◆ PROBLEM DETAILS
Each line of the data must be reproduced as it appears.
# # # #
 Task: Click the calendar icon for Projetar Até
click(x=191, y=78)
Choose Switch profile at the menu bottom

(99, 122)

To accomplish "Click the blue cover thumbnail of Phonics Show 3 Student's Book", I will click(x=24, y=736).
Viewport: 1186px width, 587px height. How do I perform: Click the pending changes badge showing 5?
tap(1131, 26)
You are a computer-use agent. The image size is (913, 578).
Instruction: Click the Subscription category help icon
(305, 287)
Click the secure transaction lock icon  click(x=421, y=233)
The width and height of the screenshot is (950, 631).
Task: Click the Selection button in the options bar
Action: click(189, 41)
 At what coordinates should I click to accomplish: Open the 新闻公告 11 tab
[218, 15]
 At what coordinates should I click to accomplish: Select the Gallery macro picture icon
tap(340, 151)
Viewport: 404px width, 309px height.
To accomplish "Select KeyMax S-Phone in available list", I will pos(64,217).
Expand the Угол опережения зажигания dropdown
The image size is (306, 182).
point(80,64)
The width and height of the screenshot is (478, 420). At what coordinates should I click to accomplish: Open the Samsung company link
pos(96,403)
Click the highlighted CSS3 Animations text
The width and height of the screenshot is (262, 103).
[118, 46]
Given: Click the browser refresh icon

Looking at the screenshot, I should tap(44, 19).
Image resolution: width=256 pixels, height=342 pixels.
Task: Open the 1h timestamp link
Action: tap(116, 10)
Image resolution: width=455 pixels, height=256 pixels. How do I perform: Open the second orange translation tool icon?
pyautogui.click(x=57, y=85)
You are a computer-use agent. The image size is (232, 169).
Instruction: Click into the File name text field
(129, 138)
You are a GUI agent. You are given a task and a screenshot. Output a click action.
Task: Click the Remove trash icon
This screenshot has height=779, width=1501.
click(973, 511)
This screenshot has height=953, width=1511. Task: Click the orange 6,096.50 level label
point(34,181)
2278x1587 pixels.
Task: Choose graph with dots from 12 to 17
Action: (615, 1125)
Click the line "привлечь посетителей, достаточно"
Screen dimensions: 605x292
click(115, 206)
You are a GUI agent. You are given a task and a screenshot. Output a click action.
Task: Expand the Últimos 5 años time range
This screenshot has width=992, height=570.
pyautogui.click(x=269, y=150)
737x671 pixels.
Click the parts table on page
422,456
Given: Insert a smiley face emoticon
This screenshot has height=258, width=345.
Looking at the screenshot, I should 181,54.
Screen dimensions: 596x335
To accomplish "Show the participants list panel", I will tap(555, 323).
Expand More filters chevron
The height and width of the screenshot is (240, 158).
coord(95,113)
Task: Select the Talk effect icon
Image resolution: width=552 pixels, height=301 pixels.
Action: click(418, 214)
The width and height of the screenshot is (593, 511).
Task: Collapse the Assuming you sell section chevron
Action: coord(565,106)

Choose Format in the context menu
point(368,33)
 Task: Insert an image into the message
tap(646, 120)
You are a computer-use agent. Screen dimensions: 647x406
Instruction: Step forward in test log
# # # #
◆ SOLUTION TO THIS EXERCISE
 Task: Click the calendar icon for Projetar Até
click(x=191, y=78)
Choose Switch profile at the menu bottom

(99, 122)

To accomplish "Click the blue cover thumbnail of Phonics Show 3 Student's Book", I will click(x=24, y=736).
Viewport: 1186px width, 587px height. How do I perform: Click the pending changes badge showing 5?
tap(1131, 26)
You are a computer-use agent. The image size is (913, 578).
Instruction: Click the Subscription category help icon
(305, 287)
Click the secure transaction lock icon  click(x=421, y=233)
The width and height of the screenshot is (950, 631).
Task: Click the Selection button in the options bar
Action: click(189, 41)
 At what coordinates should I click to accomplish: Open the 新闻公告 11 tab
[218, 15]
 At what coordinates should I click to accomplish: Select the Gallery macro picture icon
tap(340, 151)
Viewport: 404px width, 309px height.
To accomplish "Select KeyMax S-Phone in available list", I will pos(64,217).
Expand the Угол опережения зажигания dropdown
The image size is (306, 182).
point(80,64)
The width and height of the screenshot is (478, 420). At what coordinates should I click to accomplish: Open the Samsung company link
pos(96,403)
Click the highlighted CSS3 Animations text
The width and height of the screenshot is (262, 103).
[118, 46]
Given: Click the browser refresh icon

Looking at the screenshot, I should tap(44, 19).
Image resolution: width=256 pixels, height=342 pixels.
Task: Open the 1h timestamp link
Action: tap(116, 10)
Image resolution: width=455 pixels, height=256 pixels. How do I perform: Open the second orange translation tool icon?
pyautogui.click(x=57, y=85)
You are a computer-use agent. The image size is (232, 169).
Instruction: Click into the File name text field
(129, 138)
You are a GUI agent. You are given a task and a screenshot. Output a click action.
Task: Click the Remove trash icon
This screenshot has height=779, width=1501.
click(973, 511)
This screenshot has height=953, width=1511. Task: Click the orange 6,096.50 level label
point(34,181)
2278x1587 pixels.
Task: Choose graph with dots from 12 to 17
Action: (615, 1125)
Click the line "привлечь посетителей, достаточно"
Screen dimensions: 605x292
click(115, 206)
You are a GUI agent. You are given a task and a screenshot. Output a click action.
Task: Expand the Últimos 5 años time range
This screenshot has width=992, height=570.
pyautogui.click(x=269, y=150)
737x671 pixels.
Click the parts table on page
422,456
Given: Insert a smiley face emoticon
This screenshot has height=258, width=345.
Looking at the screenshot, I should 181,54.
Screen dimensions: 596x335
To accomplish "Show the participants list panel", I will tap(555, 323).
Expand More filters chevron
The height and width of the screenshot is (240, 158).
coord(95,113)
Task: Select the Talk effect icon
Image resolution: width=552 pixels, height=301 pixels.
Action: click(418, 214)
The width and height of the screenshot is (593, 511).
Task: Collapse the Assuming you sell section chevron
Action: coord(565,106)

Choose Format in the context menu
point(368,33)
 Task: Insert an image into the message
tap(646, 120)
You are a computer-use agent. Screen dimensions: 647x406
Instruction: Step forward in test log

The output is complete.